+++ ENTRIES SUPPLIED +++
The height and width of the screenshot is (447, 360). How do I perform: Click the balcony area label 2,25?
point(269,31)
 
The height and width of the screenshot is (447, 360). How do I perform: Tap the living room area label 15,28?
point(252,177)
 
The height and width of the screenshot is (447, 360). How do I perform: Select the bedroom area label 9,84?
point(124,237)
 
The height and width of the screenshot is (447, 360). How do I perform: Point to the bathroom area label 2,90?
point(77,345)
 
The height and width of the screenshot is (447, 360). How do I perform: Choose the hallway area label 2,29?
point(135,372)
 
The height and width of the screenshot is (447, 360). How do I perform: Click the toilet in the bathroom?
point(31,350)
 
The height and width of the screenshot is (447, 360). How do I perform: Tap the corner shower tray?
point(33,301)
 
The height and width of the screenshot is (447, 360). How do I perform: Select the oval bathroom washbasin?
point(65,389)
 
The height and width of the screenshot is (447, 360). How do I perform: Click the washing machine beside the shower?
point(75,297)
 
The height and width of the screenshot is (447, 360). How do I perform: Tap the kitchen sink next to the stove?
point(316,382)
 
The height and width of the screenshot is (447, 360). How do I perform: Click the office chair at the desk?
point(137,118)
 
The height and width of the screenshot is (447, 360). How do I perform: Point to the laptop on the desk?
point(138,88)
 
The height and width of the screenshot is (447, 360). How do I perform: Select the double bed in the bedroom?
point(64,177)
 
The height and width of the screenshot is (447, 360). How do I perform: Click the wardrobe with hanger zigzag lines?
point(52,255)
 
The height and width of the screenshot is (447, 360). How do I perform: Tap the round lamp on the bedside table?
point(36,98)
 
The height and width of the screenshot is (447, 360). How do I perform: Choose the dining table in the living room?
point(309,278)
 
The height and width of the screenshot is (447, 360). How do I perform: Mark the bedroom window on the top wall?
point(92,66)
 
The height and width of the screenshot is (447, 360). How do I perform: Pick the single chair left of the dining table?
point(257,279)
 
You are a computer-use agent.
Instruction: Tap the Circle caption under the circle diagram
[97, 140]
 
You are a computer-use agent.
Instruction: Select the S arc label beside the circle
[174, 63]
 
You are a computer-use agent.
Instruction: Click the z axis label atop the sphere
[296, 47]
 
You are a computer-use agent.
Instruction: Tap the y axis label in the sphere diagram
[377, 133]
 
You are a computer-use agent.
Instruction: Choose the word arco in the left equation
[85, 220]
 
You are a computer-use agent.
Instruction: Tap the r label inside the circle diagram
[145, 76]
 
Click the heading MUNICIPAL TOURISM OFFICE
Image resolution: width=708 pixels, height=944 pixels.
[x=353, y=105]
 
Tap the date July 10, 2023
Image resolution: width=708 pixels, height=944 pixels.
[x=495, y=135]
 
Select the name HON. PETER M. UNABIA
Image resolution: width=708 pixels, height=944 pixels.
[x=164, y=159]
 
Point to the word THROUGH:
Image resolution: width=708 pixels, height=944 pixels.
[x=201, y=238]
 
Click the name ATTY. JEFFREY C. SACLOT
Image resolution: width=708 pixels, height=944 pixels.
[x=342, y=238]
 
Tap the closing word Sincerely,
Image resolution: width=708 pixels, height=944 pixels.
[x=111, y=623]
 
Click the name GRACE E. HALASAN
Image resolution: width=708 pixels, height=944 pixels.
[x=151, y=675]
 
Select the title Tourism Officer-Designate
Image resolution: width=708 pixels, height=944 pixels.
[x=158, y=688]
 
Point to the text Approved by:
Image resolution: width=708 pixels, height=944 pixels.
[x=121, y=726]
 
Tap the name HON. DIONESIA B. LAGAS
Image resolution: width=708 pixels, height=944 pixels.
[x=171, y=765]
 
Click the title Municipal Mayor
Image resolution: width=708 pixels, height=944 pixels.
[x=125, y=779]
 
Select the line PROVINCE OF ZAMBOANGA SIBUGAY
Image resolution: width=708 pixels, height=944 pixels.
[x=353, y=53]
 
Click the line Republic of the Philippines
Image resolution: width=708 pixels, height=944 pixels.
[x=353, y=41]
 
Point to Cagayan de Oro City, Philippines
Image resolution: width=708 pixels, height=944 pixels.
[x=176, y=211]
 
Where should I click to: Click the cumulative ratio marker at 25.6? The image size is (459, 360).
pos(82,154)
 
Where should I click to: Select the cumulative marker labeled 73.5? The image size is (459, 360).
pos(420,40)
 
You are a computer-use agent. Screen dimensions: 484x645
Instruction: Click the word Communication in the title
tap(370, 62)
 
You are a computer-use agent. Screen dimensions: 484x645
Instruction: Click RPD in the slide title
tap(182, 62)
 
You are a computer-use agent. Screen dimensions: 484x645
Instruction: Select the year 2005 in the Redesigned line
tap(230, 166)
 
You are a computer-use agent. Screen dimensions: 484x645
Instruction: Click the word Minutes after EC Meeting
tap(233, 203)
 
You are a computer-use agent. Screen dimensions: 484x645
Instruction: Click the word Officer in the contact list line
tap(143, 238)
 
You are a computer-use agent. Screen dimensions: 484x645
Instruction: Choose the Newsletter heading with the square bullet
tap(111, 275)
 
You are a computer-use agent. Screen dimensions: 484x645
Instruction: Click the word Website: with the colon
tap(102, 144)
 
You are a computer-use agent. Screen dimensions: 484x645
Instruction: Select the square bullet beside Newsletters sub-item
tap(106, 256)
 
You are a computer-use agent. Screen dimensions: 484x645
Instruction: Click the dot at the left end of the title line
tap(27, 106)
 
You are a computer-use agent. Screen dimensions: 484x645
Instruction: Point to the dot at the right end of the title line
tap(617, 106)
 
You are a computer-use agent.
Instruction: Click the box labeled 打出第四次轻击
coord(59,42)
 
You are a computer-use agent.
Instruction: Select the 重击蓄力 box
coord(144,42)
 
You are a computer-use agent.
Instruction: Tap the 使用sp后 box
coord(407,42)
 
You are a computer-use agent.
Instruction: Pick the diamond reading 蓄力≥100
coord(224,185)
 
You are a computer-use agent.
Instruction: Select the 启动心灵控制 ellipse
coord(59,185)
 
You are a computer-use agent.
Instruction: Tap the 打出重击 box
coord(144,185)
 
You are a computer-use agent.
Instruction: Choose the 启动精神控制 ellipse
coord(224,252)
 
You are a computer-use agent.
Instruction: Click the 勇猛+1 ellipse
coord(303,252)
+++
BRIEF: Edit the entire listing above so that every "computer-use agent" becomes "screen-automation agent", and reproduce all other lines unchanged.

REPLY TO THE TASK:
The height and width of the screenshot is (447, 360). How do I perform: Click the balcony area label 2,25?
point(269,31)
 
The height and width of the screenshot is (447, 360). How do I perform: Tap the living room area label 15,28?
point(252,177)
 
The height and width of the screenshot is (447, 360). How do I perform: Select the bedroom area label 9,84?
point(124,237)
 
The height and width of the screenshot is (447, 360). How do I perform: Point to the bathroom area label 2,90?
point(77,345)
 
The height and width of the screenshot is (447, 360). How do I perform: Choose the hallway area label 2,29?
point(135,372)
 
The height and width of the screenshot is (447, 360). How do I perform: Click the toilet in the bathroom?
point(31,350)
 
The height and width of the screenshot is (447, 360). How do I perform: Tap the corner shower tray?
point(33,301)
 
The height and width of the screenshot is (447, 360). How do I perform: Select the oval bathroom washbasin?
point(65,389)
 
The height and width of the screenshot is (447, 360). How do I perform: Click the washing machine beside the shower?
point(75,297)
 
The height and width of the screenshot is (447, 360). How do I perform: Tap the kitchen sink next to the stove?
point(316,382)
 
The height and width of the screenshot is (447, 360). How do I perform: Click the office chair at the desk?
point(137,118)
 
The height and width of the screenshot is (447, 360). How do I perform: Point to the laptop on the desk?
point(138,88)
 
The height and width of the screenshot is (447, 360). How do I perform: Select the double bed in the bedroom?
point(64,177)
 
The height and width of the screenshot is (447, 360). How do I perform: Click the wardrobe with hanger zigzag lines?
point(52,255)
 
The height and width of the screenshot is (447, 360). How do I perform: Tap the round lamp on the bedside table?
point(36,98)
 
The height and width of the screenshot is (447, 360). How do I perform: Choose the dining table in the living room?
point(309,278)
 
The height and width of the screenshot is (447, 360). How do I perform: Mark the bedroom window on the top wall?
point(92,66)
 
The height and width of the screenshot is (447, 360). How do I perform: Pick the single chair left of the dining table?
point(257,279)
 
You are a screen-automation agent.
Instruction: Tap the Circle caption under the circle diagram
[97, 140]
 
You are a screen-automation agent.
Instruction: Select the S arc label beside the circle
[174, 63]
 
You are a screen-automation agent.
Instruction: Click the z axis label atop the sphere
[296, 47]
 
You are a screen-automation agent.
Instruction: Tap the y axis label in the sphere diagram
[377, 133]
 
You are a screen-automation agent.
Instruction: Choose the word arco in the left equation
[85, 220]
 
You are a screen-automation agent.
Instruction: Tap the r label inside the circle diagram
[145, 76]
 
Click the heading MUNICIPAL TOURISM OFFICE
Image resolution: width=708 pixels, height=944 pixels.
[x=353, y=105]
 
Tap the date July 10, 2023
Image resolution: width=708 pixels, height=944 pixels.
[x=495, y=135]
 
Select the name HON. PETER M. UNABIA
Image resolution: width=708 pixels, height=944 pixels.
[x=164, y=159]
 
Point to the word THROUGH:
Image resolution: width=708 pixels, height=944 pixels.
[x=201, y=238]
 
Click the name ATTY. JEFFREY C. SACLOT
Image resolution: width=708 pixels, height=944 pixels.
[x=342, y=238]
 
Tap the closing word Sincerely,
Image resolution: width=708 pixels, height=944 pixels.
[x=111, y=623]
 
Click the name GRACE E. HALASAN
Image resolution: width=708 pixels, height=944 pixels.
[x=151, y=675]
 
Select the title Tourism Officer-Designate
Image resolution: width=708 pixels, height=944 pixels.
[x=158, y=688]
 
Point to the text Approved by:
Image resolution: width=708 pixels, height=944 pixels.
[x=121, y=726]
 
Tap the name HON. DIONESIA B. LAGAS
Image resolution: width=708 pixels, height=944 pixels.
[x=171, y=765]
 
Click the title Municipal Mayor
Image resolution: width=708 pixels, height=944 pixels.
[x=125, y=779]
 
Select the line PROVINCE OF ZAMBOANGA SIBUGAY
Image resolution: width=708 pixels, height=944 pixels.
[x=353, y=53]
 
Click the line Republic of the Philippines
Image resolution: width=708 pixels, height=944 pixels.
[x=353, y=41]
 
Point to Cagayan de Oro City, Philippines
Image resolution: width=708 pixels, height=944 pixels.
[x=176, y=211]
 
Where should I click to: Click the cumulative ratio marker at 25.6? The image size is (459, 360).
pos(82,154)
 
Where should I click to: Select the cumulative marker labeled 73.5? The image size is (459, 360).
pos(420,40)
 
You are a screen-automation agent. Screen dimensions: 484x645
Instruction: Click the word Communication in the title
tap(370, 62)
 
You are a screen-automation agent. Screen dimensions: 484x645
Instruction: Click RPD in the slide title
tap(182, 62)
 
You are a screen-automation agent. Screen dimensions: 484x645
Instruction: Select the year 2005 in the Redesigned line
tap(230, 166)
 
You are a screen-automation agent. Screen dimensions: 484x645
Instruction: Click the word Minutes after EC Meeting
tap(233, 203)
 
You are a screen-automation agent. Screen dimensions: 484x645
Instruction: Click the word Officer in the contact list line
tap(143, 238)
 
You are a screen-automation agent. Screen dimensions: 484x645
Instruction: Choose the Newsletter heading with the square bullet
tap(111, 275)
 
You are a screen-automation agent. Screen dimensions: 484x645
Instruction: Click the word Website: with the colon
tap(102, 144)
 
You are a screen-automation agent. Screen dimensions: 484x645
Instruction: Select the square bullet beside Newsletters sub-item
tap(106, 256)
 
You are a screen-automation agent. Screen dimensions: 484x645
Instruction: Click the dot at the left end of the title line
tap(27, 106)
 
You are a screen-automation agent. Screen dimensions: 484x645
Instruction: Point to the dot at the right end of the title line
tap(617, 106)
 
You are a screen-automation agent.
Instruction: Click the box labeled 打出第四次轻击
coord(59,42)
 
You are a screen-automation agent.
Instruction: Select the 重击蓄力 box
coord(144,42)
 
You are a screen-automation agent.
Instruction: Tap the 使用sp后 box
coord(407,42)
 
You are a screen-automation agent.
Instruction: Pick the diamond reading 蓄力≥100
coord(224,185)
 
You are a screen-automation agent.
Instruction: Select the 启动心灵控制 ellipse
coord(59,185)
 
You are a screen-automation agent.
Instruction: Tap the 打出重击 box
coord(144,185)
 
You are a screen-automation agent.
Instruction: Choose the 启动精神控制 ellipse
coord(224,252)
 
You are a screen-automation agent.
Instruction: Click the 勇猛+1 ellipse
coord(303,252)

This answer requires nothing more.